Next-Day Electricity Demand Forecasting Using Regression∗


ÇETİNKAYA M. , ACARMAN T.

2021 International Conference on Artificial Intelligence and Smart Systems, ICAIS 2021, Coimbatore, India, 25 - 27 March 2021, pp.1549-1554 identifier

  • Publication Type: Conference Paper / Full Text
  • Doi Number: 10.1109/icais50930.2021.9395926
  • City: Coimbatore
  • Country: India
  • Page Numbers: pp.1549-1554
  • Keywords: Electricity Consumption, Hourly Forecasting, Regression Modeling, Seasonality

Abstract

© 2021 IEEE.In this paper, electricity demand is predicted on an hourly basis in Turkey for the next day. Two naiïve forecast approaches used also by grid operators are compared with respect to advanced regression techniques.

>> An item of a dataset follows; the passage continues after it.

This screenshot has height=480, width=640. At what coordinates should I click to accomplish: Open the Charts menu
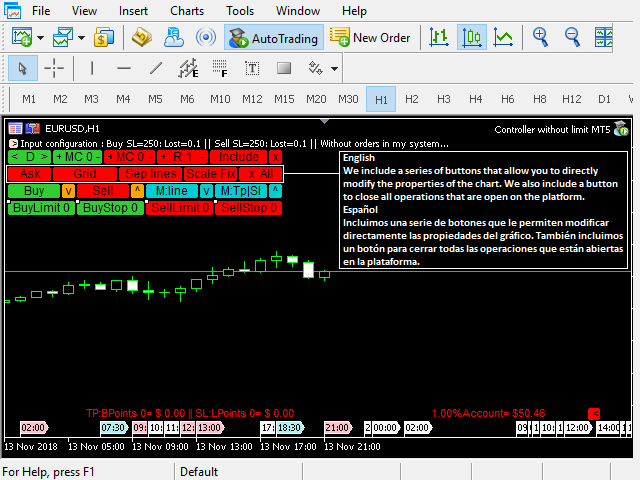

Considering these modeling approaches, daily and hourly seasonality is highly considered. The naiïve approaches are based on using directly previous electricity consumption values to forecast demand whilst the regression approaches are tuned by Ridge and SARIMAX models. Proposed regression approaches are more successful with respect to naiïve approaches according to yearly test results for electricity demand forecasting. As an additional analysis, the best naiïve approach and the best regression approach is selected based on yearly forecasting success performance and they are tested and evaluated by using marketclearing price information. Hence, the effectiveness of the proposed regression model for portfolio optimization of day ahead market participants is also demonstrated showing the decrease in portfolio deviation compared to the naiïve approach. Because of the hourly changing consumption behavior, 24 different regression models are generated for each hour of a day and the best forecasting performance is sought. The most successful regression method is Ridge regression such as a penalized regression methodology.